| REQUIRED ACTION |
Which lines run from the one containing "Viewport: 1144px width, 644px height." through the last line of the records? Copy them exactly, leaving pictures out.

─── DATA IN THIS EXERCISE

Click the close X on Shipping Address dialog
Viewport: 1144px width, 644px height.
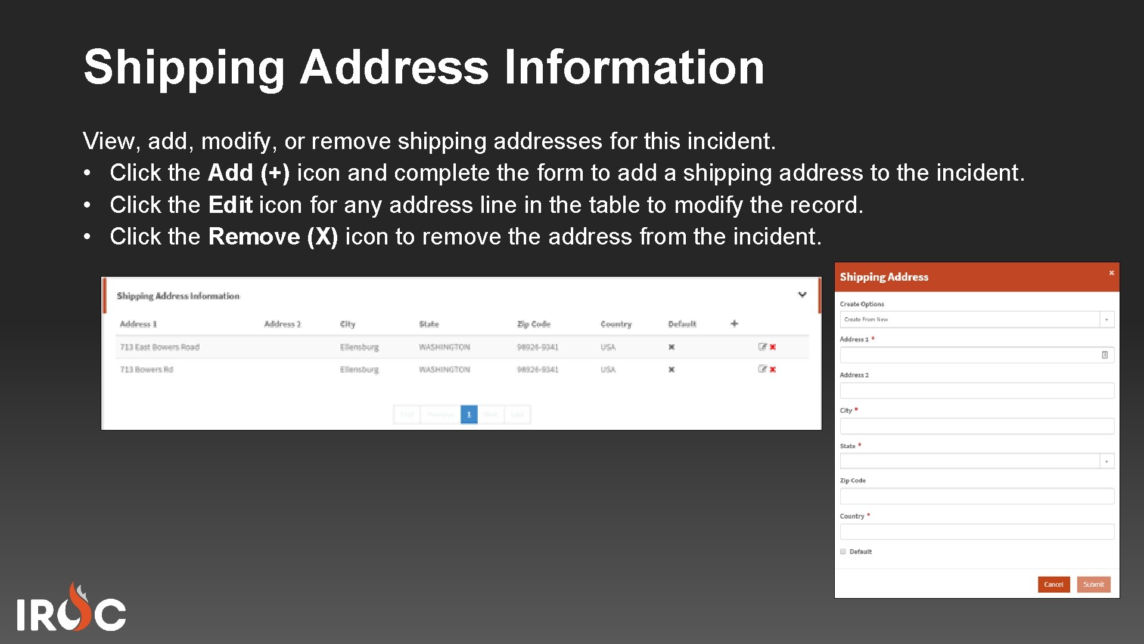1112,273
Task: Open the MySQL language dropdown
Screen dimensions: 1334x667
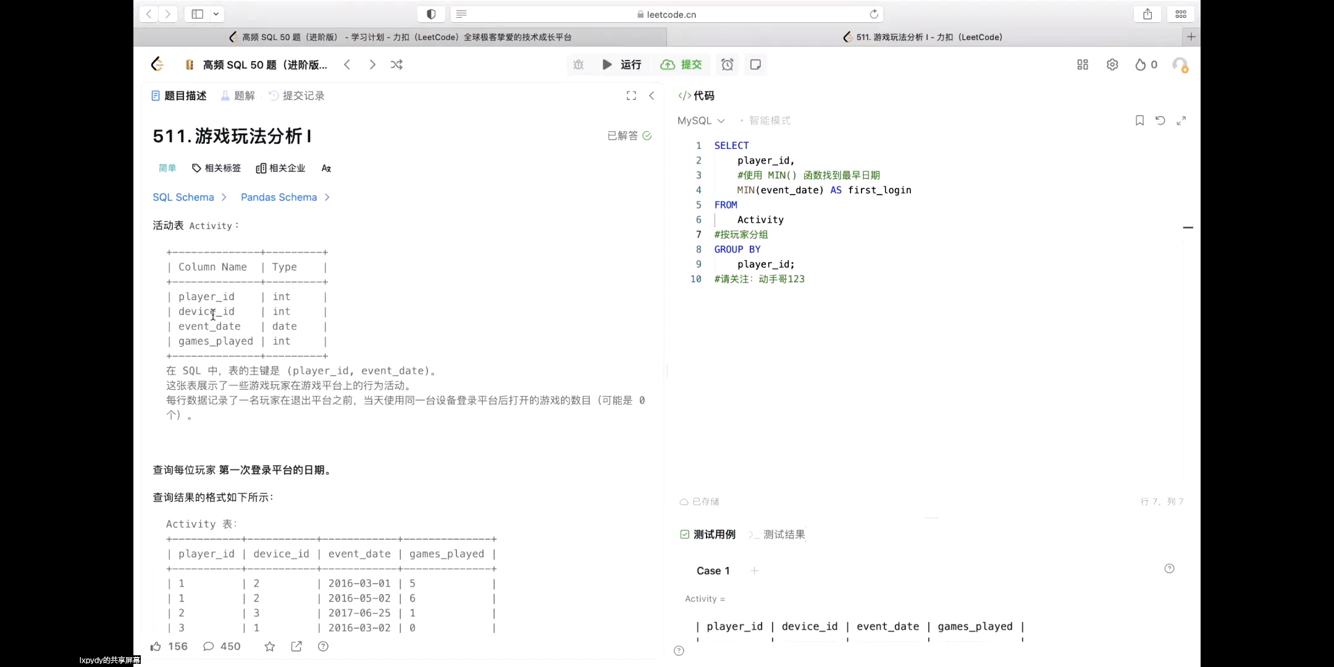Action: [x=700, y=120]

──────

| EXERCISE OUTPUT |
Viewport: 1144px width, 644px height.
1112,273
Task: Open the MySQL language dropdown
Screen dimensions: 1334x667
Action: [x=700, y=120]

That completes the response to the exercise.